6. Business Credit Score
Credit reporting agencies issue their own business credit scores based on company risk behavior. Your current and past financial behavior often is the best indicator of whether your business warrants a “good” credit score. Business credit scores typically range from 1 to 100, with a higher score representing a lower risk. However, each credit bureau has its own credit scores and ranges vary between bureaus.
Frequently Asked Questions (FAQs)
We covered a lot of information regarding business credit reports. Some questions are asked more often than others, and we address those here. If you have any comments, please feel free to post them below.
How do I get my business credit report?
You can access your business credit report through one of the three business credit bureaus—D&B, Experian, and Equifax. Experian and Equifax one-time access business credit reports range from $49.95 to $99.95 per report. Monthly subscription packages for D&B credit reports typically range from $149 to $199.
Can you run a credit check on a business?
You can run a credit check on any company that has a business credit report with at least one of three major business credit bureaus—D&B, Experian, and Equifax. Unlike personal credit reports, anyone can access a company’s business credit report.
What information is provided about businesses or individuals on a credit report?

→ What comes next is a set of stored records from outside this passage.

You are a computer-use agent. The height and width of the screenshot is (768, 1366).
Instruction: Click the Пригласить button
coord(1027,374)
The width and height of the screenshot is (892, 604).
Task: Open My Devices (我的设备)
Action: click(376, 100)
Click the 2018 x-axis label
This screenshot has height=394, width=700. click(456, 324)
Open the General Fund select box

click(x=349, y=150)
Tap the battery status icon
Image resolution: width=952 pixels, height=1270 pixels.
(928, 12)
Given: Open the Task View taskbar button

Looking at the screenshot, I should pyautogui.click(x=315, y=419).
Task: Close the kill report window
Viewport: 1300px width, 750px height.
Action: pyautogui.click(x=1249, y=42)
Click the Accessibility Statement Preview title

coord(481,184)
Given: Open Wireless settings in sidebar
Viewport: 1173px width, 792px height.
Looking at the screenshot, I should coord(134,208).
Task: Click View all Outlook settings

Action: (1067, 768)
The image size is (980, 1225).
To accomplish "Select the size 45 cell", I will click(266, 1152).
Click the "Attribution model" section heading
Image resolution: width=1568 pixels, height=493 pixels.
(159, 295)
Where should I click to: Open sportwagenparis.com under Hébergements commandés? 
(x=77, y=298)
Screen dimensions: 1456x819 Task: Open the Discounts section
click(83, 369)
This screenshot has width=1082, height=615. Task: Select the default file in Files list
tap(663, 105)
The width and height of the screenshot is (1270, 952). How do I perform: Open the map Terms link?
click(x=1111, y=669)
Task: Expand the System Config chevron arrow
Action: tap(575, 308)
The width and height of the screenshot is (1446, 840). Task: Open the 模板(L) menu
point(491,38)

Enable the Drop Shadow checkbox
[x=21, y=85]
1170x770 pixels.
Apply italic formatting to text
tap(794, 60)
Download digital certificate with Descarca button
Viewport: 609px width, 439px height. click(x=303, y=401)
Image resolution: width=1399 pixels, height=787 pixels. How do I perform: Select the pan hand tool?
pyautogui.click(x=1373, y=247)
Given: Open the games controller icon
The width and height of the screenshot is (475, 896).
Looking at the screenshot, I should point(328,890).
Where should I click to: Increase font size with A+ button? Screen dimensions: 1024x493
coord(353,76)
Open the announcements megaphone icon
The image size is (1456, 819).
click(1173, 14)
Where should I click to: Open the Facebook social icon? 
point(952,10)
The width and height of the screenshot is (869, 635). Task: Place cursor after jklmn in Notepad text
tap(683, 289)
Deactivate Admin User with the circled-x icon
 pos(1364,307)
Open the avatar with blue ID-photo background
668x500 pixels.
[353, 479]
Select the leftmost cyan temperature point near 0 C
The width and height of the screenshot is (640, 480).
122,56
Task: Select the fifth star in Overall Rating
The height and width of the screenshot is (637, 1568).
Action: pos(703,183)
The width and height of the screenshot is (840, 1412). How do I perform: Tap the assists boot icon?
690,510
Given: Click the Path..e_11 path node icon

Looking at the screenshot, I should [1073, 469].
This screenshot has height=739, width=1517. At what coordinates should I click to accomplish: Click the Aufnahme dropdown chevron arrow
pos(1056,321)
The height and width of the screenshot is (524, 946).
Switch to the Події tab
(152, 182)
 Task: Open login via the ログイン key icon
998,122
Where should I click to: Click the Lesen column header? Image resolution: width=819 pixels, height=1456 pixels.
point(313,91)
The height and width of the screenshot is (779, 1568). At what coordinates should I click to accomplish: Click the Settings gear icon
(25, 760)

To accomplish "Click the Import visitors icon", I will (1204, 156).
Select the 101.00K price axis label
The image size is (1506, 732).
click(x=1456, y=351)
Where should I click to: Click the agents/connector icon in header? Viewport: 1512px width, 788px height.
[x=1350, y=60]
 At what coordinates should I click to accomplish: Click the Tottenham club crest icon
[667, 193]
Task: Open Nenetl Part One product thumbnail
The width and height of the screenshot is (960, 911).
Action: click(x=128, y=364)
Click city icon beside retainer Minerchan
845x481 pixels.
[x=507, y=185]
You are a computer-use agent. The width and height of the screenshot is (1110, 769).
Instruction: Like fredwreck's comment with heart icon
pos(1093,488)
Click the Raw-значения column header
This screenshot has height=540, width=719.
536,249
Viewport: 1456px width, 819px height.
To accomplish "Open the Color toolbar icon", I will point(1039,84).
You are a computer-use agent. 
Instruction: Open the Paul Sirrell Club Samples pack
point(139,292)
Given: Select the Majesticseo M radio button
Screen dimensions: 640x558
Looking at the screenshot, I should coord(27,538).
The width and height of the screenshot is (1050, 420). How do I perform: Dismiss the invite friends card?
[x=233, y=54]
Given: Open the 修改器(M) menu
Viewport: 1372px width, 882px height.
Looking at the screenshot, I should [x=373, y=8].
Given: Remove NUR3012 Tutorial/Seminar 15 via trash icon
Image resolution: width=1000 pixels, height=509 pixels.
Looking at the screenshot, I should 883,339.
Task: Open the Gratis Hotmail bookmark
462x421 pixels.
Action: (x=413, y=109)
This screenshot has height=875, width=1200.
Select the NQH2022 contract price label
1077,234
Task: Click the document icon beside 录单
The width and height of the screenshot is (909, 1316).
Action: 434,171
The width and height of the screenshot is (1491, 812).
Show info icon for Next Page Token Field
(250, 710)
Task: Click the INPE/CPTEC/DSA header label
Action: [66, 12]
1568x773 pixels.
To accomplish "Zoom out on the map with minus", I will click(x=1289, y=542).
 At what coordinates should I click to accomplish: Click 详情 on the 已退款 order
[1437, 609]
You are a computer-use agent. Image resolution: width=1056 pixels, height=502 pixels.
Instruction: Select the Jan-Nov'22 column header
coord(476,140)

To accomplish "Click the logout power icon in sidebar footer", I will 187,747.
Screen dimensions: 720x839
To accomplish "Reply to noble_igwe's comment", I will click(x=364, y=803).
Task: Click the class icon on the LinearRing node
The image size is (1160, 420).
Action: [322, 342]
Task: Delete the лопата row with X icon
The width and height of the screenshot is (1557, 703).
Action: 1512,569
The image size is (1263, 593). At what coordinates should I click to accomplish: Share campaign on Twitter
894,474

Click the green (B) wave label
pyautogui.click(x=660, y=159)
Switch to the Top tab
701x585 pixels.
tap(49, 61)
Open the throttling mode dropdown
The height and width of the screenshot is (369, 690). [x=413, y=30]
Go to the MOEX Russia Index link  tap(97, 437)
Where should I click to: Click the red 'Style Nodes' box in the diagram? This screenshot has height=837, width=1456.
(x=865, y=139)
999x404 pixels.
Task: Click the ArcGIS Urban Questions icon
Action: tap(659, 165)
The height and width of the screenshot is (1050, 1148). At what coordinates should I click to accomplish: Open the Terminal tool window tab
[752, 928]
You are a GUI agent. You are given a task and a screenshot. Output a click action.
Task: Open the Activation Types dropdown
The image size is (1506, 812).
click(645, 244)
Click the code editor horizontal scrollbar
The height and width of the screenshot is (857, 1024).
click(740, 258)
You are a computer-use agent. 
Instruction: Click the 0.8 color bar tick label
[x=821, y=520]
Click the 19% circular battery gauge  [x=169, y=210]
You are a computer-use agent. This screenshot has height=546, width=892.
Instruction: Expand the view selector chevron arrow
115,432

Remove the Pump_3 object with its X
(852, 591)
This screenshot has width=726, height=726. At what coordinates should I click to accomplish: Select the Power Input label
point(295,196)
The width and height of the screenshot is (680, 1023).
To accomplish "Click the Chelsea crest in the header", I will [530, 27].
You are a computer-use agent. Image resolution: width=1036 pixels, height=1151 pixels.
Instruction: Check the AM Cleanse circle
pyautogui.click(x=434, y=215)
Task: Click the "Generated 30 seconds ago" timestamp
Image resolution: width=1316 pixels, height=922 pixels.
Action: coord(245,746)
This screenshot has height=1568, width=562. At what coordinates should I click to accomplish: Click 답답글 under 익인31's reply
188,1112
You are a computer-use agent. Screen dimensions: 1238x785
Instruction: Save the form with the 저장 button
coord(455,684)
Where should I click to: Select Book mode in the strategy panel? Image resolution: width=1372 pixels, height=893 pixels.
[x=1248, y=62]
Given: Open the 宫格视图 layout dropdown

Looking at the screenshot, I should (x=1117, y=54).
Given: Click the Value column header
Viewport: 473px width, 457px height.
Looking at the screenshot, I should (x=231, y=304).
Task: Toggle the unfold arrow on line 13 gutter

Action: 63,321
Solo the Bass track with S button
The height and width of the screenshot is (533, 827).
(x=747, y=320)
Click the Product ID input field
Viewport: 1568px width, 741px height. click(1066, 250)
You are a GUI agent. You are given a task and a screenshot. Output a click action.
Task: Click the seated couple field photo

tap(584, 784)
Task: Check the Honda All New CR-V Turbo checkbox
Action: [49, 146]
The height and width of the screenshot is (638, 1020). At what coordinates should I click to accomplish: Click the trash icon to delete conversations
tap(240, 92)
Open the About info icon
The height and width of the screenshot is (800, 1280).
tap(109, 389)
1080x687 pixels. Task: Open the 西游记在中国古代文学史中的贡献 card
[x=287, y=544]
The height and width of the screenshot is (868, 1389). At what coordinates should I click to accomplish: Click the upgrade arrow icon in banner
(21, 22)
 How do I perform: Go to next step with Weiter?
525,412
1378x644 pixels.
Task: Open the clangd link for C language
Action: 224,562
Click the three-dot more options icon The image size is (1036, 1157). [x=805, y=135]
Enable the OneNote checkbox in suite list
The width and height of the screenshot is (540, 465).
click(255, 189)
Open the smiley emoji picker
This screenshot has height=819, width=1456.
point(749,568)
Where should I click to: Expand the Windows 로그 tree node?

Business credit reports contain detailed information about a company’s financial history and information, including loans, vendors, number of employees, trade payments, revenue, and delinquent accounts. Consumer credit reports contain detailed personal financial information, including addresses, credit accounts, credit utilization, and payment history.
Business credit reports serve to highlight your company’s financial standing and overall creditworthiness. Because these reports contain so much information, you shouldn’t be embarrassed if you’re unsure of how to read your report. However, it’s crucial to understand your entire report and how it affects you so you won’t be blindsided later.